Collected data entries

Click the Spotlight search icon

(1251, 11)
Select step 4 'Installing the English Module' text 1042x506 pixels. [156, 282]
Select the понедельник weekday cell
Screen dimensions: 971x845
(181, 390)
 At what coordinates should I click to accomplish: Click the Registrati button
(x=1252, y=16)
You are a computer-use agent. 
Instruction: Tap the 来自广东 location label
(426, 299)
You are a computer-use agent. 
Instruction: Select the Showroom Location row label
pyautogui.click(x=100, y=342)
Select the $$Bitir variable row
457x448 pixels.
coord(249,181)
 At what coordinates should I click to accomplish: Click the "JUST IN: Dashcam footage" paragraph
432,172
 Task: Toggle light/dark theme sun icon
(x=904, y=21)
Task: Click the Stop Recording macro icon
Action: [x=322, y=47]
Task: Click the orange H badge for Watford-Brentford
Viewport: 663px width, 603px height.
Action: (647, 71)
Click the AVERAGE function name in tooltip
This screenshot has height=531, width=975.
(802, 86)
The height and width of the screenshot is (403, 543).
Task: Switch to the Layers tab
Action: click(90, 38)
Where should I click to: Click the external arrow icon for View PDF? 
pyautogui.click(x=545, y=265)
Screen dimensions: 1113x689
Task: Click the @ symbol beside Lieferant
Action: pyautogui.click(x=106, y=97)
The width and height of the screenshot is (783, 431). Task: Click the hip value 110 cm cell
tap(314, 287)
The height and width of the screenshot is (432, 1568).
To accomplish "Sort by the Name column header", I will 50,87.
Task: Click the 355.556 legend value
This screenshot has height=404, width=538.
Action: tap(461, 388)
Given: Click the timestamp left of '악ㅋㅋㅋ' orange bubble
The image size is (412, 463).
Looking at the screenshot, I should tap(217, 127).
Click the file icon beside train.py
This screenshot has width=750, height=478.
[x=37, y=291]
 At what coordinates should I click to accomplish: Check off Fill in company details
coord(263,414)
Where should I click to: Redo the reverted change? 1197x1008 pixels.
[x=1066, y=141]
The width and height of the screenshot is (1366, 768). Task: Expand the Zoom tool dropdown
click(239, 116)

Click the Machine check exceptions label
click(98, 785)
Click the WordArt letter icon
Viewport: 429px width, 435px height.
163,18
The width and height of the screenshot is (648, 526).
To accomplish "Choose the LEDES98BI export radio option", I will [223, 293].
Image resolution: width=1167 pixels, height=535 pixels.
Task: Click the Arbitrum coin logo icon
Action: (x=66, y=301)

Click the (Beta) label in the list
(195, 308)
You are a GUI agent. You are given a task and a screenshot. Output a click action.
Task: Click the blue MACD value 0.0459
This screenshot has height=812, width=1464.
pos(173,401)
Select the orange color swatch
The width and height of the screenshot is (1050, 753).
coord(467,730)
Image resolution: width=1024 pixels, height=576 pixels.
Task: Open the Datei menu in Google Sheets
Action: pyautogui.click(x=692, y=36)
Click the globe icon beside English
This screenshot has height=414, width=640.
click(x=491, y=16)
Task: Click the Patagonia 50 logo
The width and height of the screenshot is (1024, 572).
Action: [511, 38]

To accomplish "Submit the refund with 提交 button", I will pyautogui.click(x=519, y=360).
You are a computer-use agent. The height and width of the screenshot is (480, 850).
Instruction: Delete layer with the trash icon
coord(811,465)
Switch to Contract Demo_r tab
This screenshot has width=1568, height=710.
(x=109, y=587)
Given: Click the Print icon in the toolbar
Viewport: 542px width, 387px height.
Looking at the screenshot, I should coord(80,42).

# [PROBLEM STATEMENT]
Give back the complete data exactly as supplied.

# [RESPONSE TO THE TASK]
Click the Spotlight search icon

(1251, 11)
Select step 4 'Installing the English Module' text 1042x506 pixels. [156, 282]
Select the понедельник weekday cell
Screen dimensions: 971x845
(181, 390)
 At what coordinates should I click to accomplish: Click the Registrati button
(x=1252, y=16)
You are a computer-use agent. 
Instruction: Tap the 来自广东 location label
(426, 299)
You are a computer-use agent. 
Instruction: Select the Showroom Location row label
pyautogui.click(x=100, y=342)
Select the $$Bitir variable row
457x448 pixels.
coord(249,181)
 At what coordinates should I click to accomplish: Click the "JUST IN: Dashcam footage" paragraph
432,172
 Task: Toggle light/dark theme sun icon
(x=904, y=21)
Task: Click the Stop Recording macro icon
Action: [x=322, y=47]
Task: Click the orange H badge for Watford-Brentford
Viewport: 663px width, 603px height.
Action: (647, 71)
Click the AVERAGE function name in tooltip
This screenshot has height=531, width=975.
(802, 86)
The height and width of the screenshot is (403, 543).
Task: Switch to the Layers tab
Action: click(90, 38)
Where should I click to: Click the external arrow icon for View PDF? 
pyautogui.click(x=545, y=265)
Screen dimensions: 1113x689
Task: Click the @ symbol beside Lieferant
Action: pyautogui.click(x=106, y=97)
The width and height of the screenshot is (783, 431). Task: Click the hip value 110 cm cell
tap(314, 287)
The height and width of the screenshot is (432, 1568).
To accomplish "Sort by the Name column header", I will 50,87.
Task: Click the 355.556 legend value
This screenshot has height=404, width=538.
Action: tap(461, 388)
Given: Click the timestamp left of '악ㅋㅋㅋ' orange bubble
The image size is (412, 463).
Looking at the screenshot, I should tap(217, 127).
Click the file icon beside train.py
This screenshot has width=750, height=478.
[x=37, y=291]
 At what coordinates should I click to accomplish: Check off Fill in company details
coord(263,414)
Where should I click to: Redo the reverted change? 1197x1008 pixels.
[x=1066, y=141]
The width and height of the screenshot is (1366, 768). Task: Expand the Zoom tool dropdown
click(239, 116)

Click the Machine check exceptions label
click(98, 785)
Click the WordArt letter icon
Viewport: 429px width, 435px height.
163,18
The width and height of the screenshot is (648, 526).
To accomplish "Choose the LEDES98BI export radio option", I will [223, 293].
Image resolution: width=1167 pixels, height=535 pixels.
Task: Click the Arbitrum coin logo icon
Action: (x=66, y=301)

Click the (Beta) label in the list
(195, 308)
You are a GUI agent. You are given a task and a screenshot. Output a click action.
Task: Click the blue MACD value 0.0459
This screenshot has height=812, width=1464.
pos(173,401)
Select the orange color swatch
The width and height of the screenshot is (1050, 753).
coord(467,730)
Image resolution: width=1024 pixels, height=576 pixels.
Task: Open the Datei menu in Google Sheets
Action: pyautogui.click(x=692, y=36)
Click the globe icon beside English
This screenshot has height=414, width=640.
click(x=491, y=16)
Task: Click the Patagonia 50 logo
The width and height of the screenshot is (1024, 572).
Action: [511, 38]

To accomplish "Submit the refund with 提交 button", I will pyautogui.click(x=519, y=360).
You are a computer-use agent. The height and width of the screenshot is (480, 850).
Instruction: Delete layer with the trash icon
coord(811,465)
Switch to Contract Demo_r tab
This screenshot has width=1568, height=710.
(x=109, y=587)
Given: Click the Print icon in the toolbar
Viewport: 542px width, 387px height.
Looking at the screenshot, I should coord(80,42).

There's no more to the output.